Folha de S. Paulo


O exemplo inglês

A chapa está quente.

O que um singelo ato de um bandeirinha em uma partida no Campeonato Inglês pode ter a ver com os anos que virão no futebol brasileiro, a partir de 2013?

Tudo a ver, vamos ver.

No final de semana, o Manchester City derrotou o Arsenal fora de casa, sua primeira vitória em Londres desde 1975.

Mas, olhando a imprensa inglesa, a notícia do jogo foi outra.

Revoltada com o preço dos ingressos para o visitante, a torcida do City protestou deixando desocupado um terço de sua porção no Emirates Stadium, fato incomum para uma partida desse porte, ainda mais quando o City está no encalço do rival United na briga pela liderança do Inglês.

Mais: os torcedores levaram faixas onde se liam coisas como "63 libras - Quando isso vai parar?", em relação ao preço do ingresso "simples" (acima de R$ 200).
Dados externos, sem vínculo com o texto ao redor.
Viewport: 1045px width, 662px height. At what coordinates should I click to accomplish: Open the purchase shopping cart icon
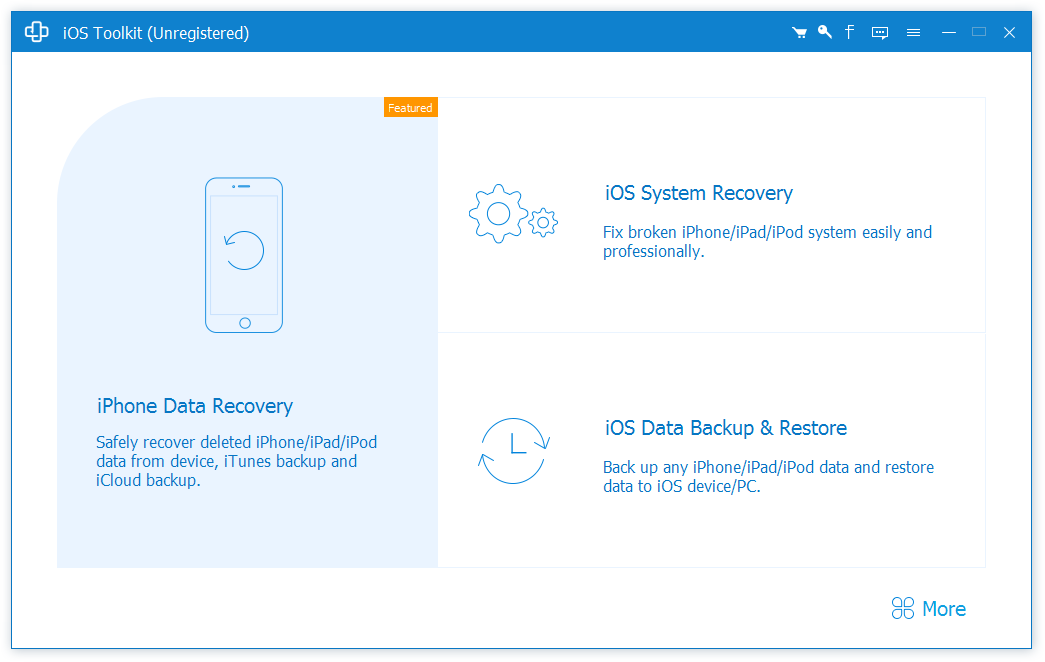pyautogui.click(x=799, y=31)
Outro cartaz dizia: "Não cobrem além do que podemos pagar por nosso time, senão perderão mais fãs".

Logo após o final do jogo, as câmeras de TV pegaram um dos bandeirinhas, na hora dos cumprimentos, dizendo aos jogadores do M. City: "Vá saudar seus torcedores. Eles pagaram 62 libras por vocês".

Há uma certa revolução das massas em curso em estádios europeus, principalmente nos ingleses, que deve ser observada com atenção pelos mandatários do futebol brasileiro. Até porque, apesar de Pato, Lúcio, Renato Augusto e outras contratações milionárias, as grandes vedetes neste ano futebolístico no país serão as inaugurações dos estádios reformados ou construídos no Brasil, visando a Copa de 2014, mas já sendo utilizados neste ano em cinco Estaduais, Libertadores e Brasileiro.

Tal qual aconteceu na Inglaterra nos anos 90, as arenas brasileiras, espera-se, devem fazer o futebol daqui subir de nível, enriquecer federações e clubes, ser benéfico às cidades.

Na última coluna de 2012, sob o título "Ah, o povo...", já falei um pouco sobre como o esporte das multidões pode escantear os mais pobres e afastar do futebol seu "verdadeiro" torcedor.

Dizia que Nick Hornby chiava lá em Londres que os russos e chineses, novos ricos, ocupam os melhores lugares do estádio do Arsenal porque pagam os altos preços sem reclamar.

O escritor e seus amigos, que não querem pagar os preços pedidos, não acompanham mais o time do coração, que tanto viam in loco.

Segundo Hornby, o Arsenal não consegue mais ser empurrado às vitórias pela força extracampo.

E que, aqui, para jogos do Cruzeiro no Mineirão, o presidente do clube já havia entrado em colisão com torcedores por jogar nas costas do "luxo e comodidade" dos novos estádios os reajustes de 80% do programa de sócio-torcedor.

Se vamos seguir o exemplo inglês da revolução do estádio, na parte do enriquecimento, talvez devêssemos desde já olhar os exemplos recentes e antecipar a segunda parte dela, a do afastamento do torcedor "verdadeiro".

E evitar uma possível e consequente revolta popular derivada disso tudo.